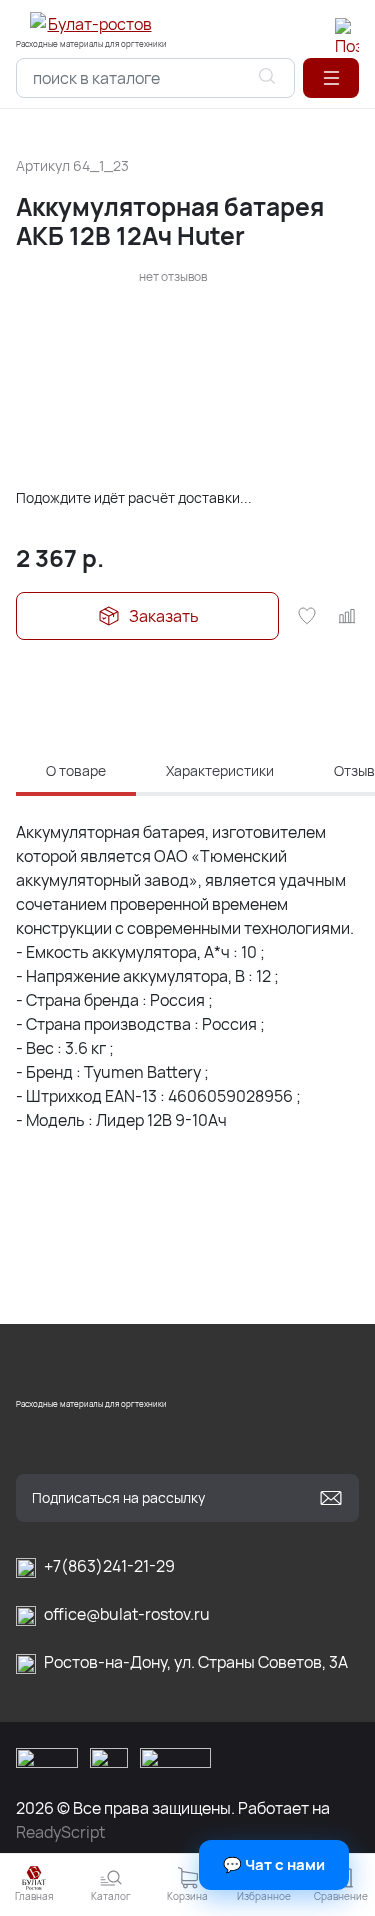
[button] (331, 78)
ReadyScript (60, 1832)
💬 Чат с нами (274, 1864)
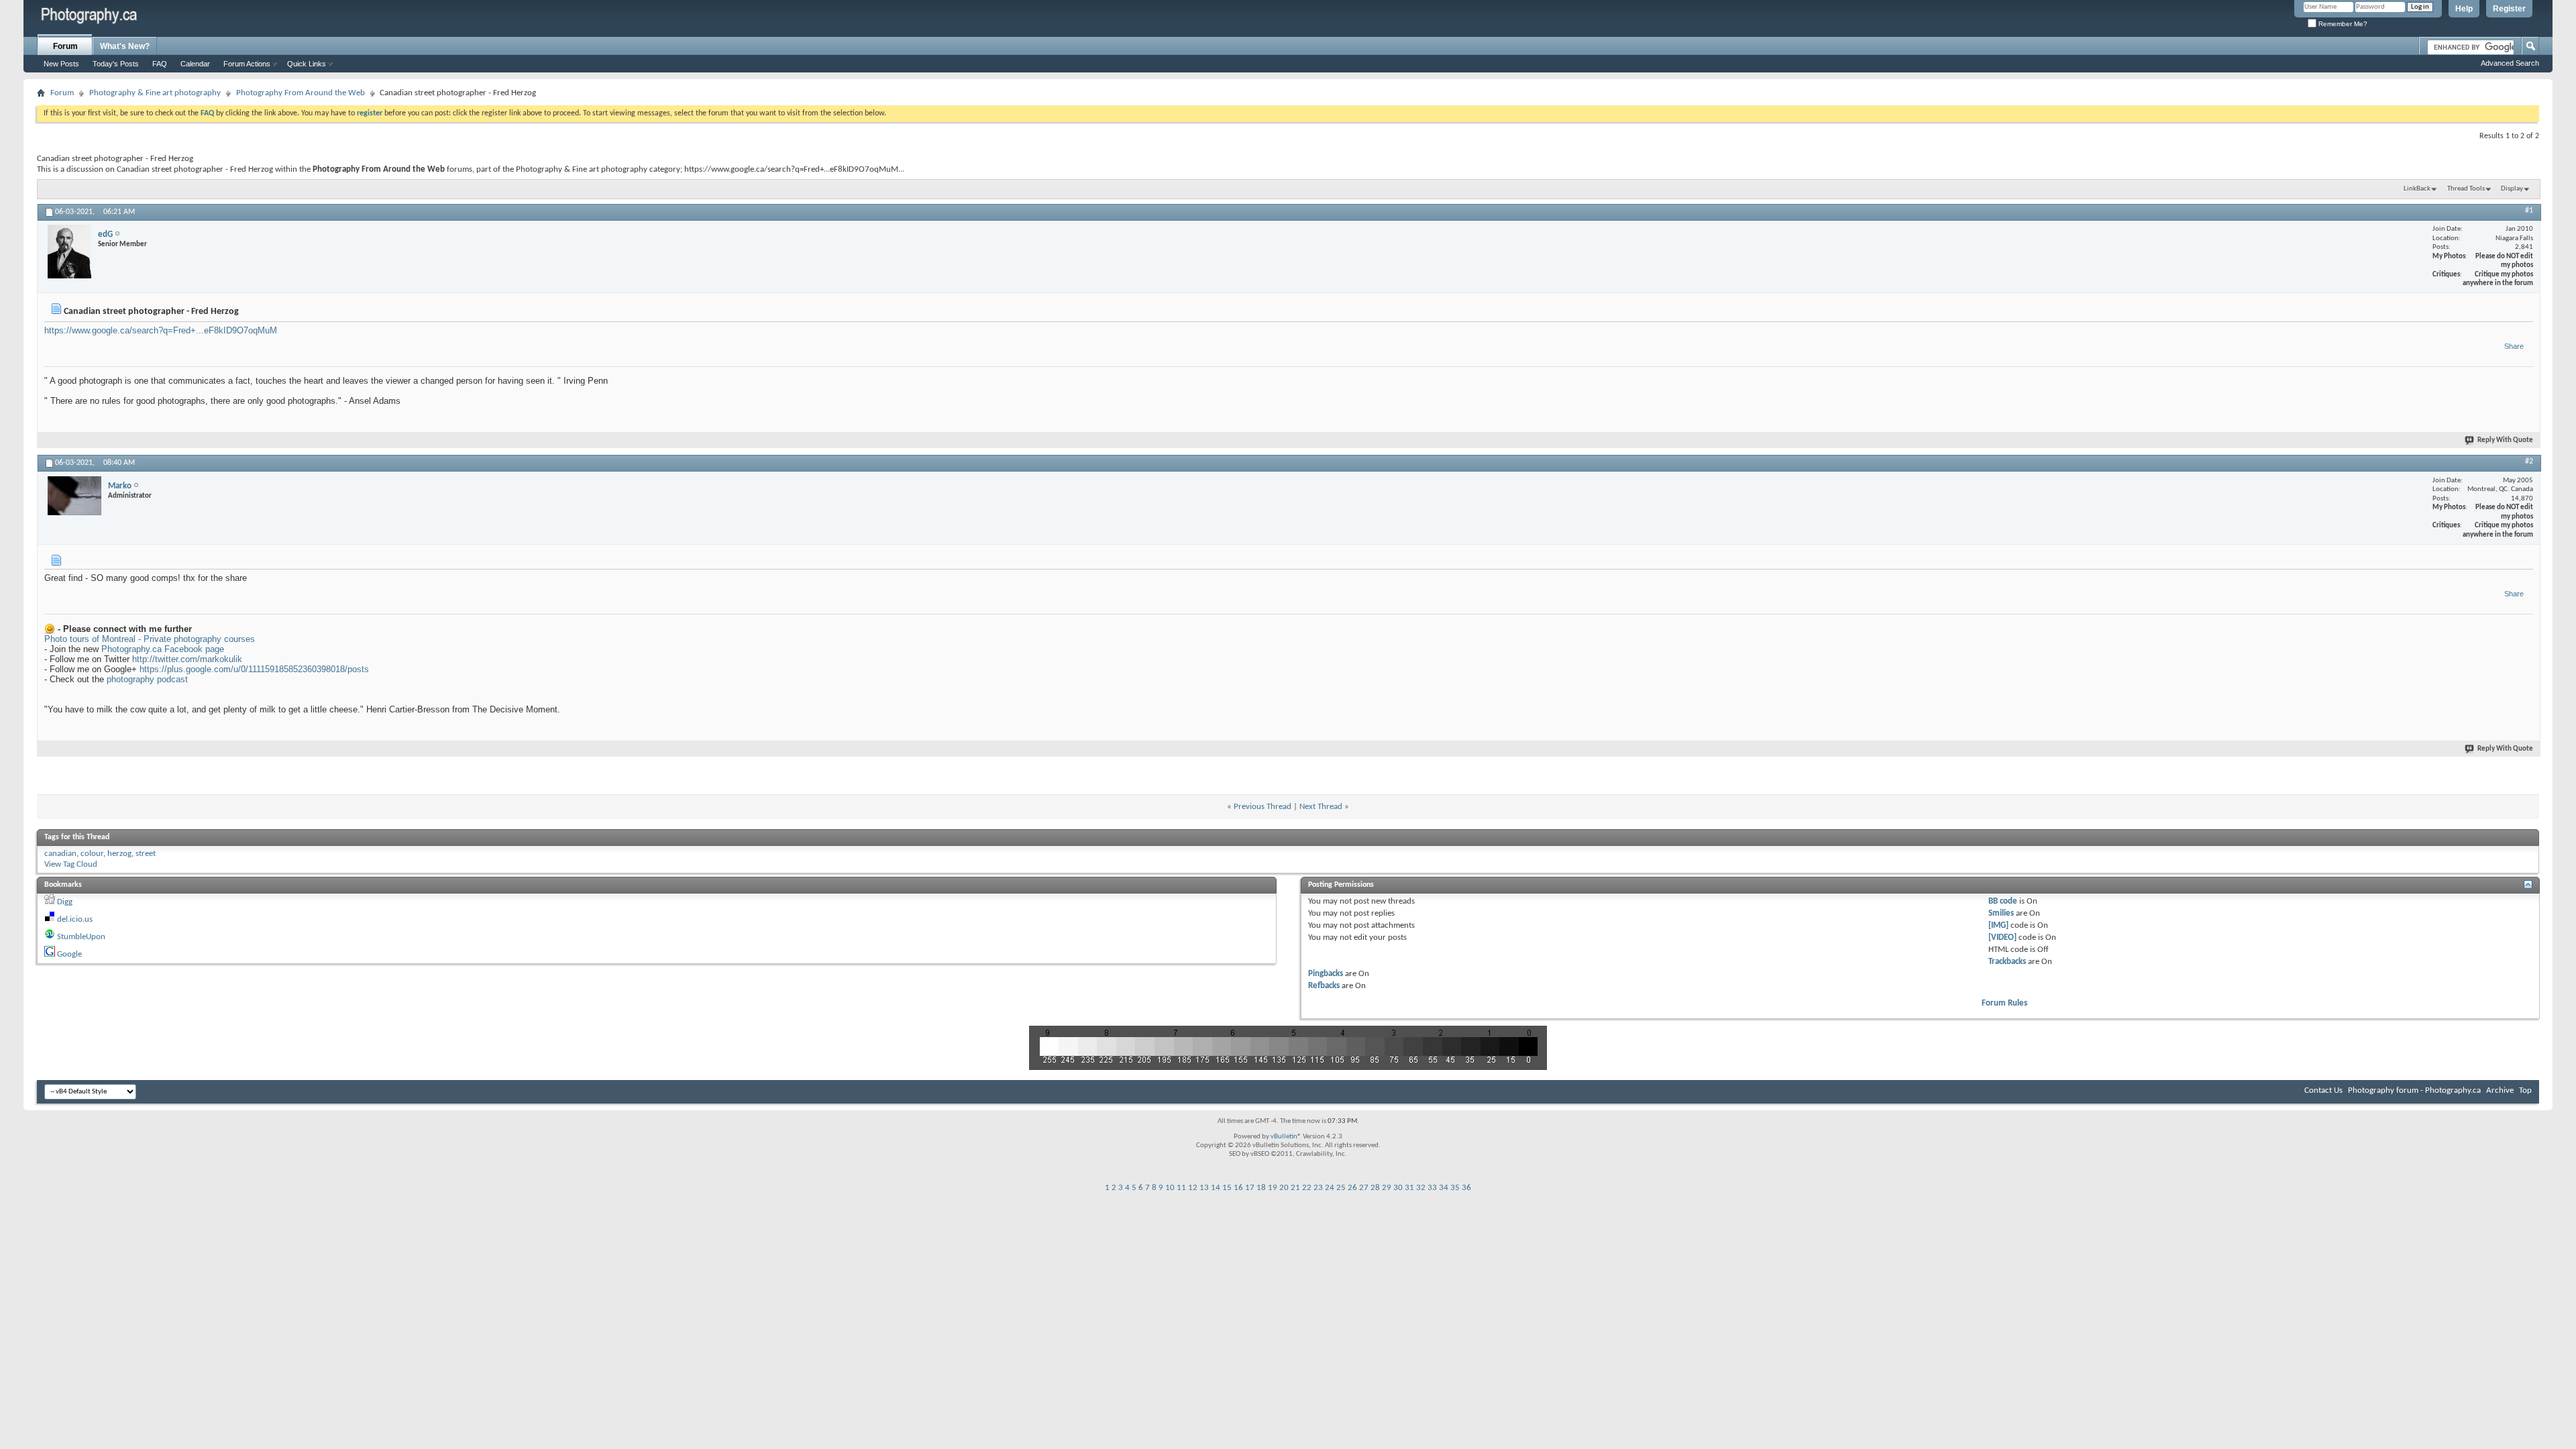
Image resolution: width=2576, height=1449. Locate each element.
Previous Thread (1262, 806)
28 (1375, 1187)
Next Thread (1320, 806)
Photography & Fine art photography (155, 93)
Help (2464, 8)
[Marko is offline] (74, 495)
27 (1363, 1187)
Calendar (195, 64)
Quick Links (306, 64)
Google (69, 954)
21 (1295, 1187)
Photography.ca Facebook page (162, 649)
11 (1181, 1187)
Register (2509, 8)
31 (1409, 1187)
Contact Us (2323, 1090)
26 (1352, 1187)
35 (1455, 1187)
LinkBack (2417, 189)
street (146, 853)
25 (1341, 1187)
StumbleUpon (81, 936)
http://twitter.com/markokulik (187, 659)
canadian (60, 853)
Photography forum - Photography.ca (2414, 1090)
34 (1443, 1187)
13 (1204, 1187)
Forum (65, 46)
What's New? (125, 46)
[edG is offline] (69, 251)
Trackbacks (2007, 961)
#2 (2529, 462)
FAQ (159, 64)
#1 (2529, 211)
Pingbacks (1325, 973)
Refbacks (1324, 985)
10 (1170, 1187)
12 (1192, 1187)
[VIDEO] (2002, 937)
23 (1318, 1187)
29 (1386, 1187)
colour (91, 853)
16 (1238, 1187)
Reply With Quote (2505, 440)
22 (1306, 1187)
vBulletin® (1286, 1136)
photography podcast (147, 679)
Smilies (2001, 913)
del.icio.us (75, 919)
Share (2514, 346)
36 (1466, 1187)
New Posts (61, 64)
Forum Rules (2004, 1003)
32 (1421, 1187)
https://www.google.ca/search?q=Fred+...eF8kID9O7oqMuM (160, 330)
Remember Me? (2341, 24)
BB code (2002, 901)
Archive (2500, 1090)
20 (1284, 1187)
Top (2525, 1090)
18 (1261, 1187)
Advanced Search (2510, 63)
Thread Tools (2466, 189)
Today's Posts (116, 64)
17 (1249, 1187)
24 (1329, 1187)
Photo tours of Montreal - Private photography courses (149, 639)
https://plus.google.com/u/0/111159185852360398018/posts (254, 669)
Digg (64, 902)
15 (1227, 1187)
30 (1398, 1187)
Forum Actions (246, 64)
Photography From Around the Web (300, 93)
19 (1272, 1187)
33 (1432, 1187)
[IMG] (1998, 925)
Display (2512, 189)
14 (1215, 1187)
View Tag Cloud (70, 864)
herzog (119, 853)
--- --- ---
Your task is to reproduce the entries above word for word, from the first line through the line with "Calendar (195, 64)", and please leave out any pictures.

## [Result of the exercise]
[button] (331, 78)
ReadyScript (60, 1832)
💬 Чат с нами (274, 1864)
Image resolution: width=2576, height=1449. Locate each element.
Previous Thread (1262, 806)
28 (1375, 1187)
Next Thread (1320, 806)
Photography & Fine art photography (155, 93)
Help (2464, 8)
[Marko is offline] (74, 495)
27 (1363, 1187)
Calendar (195, 64)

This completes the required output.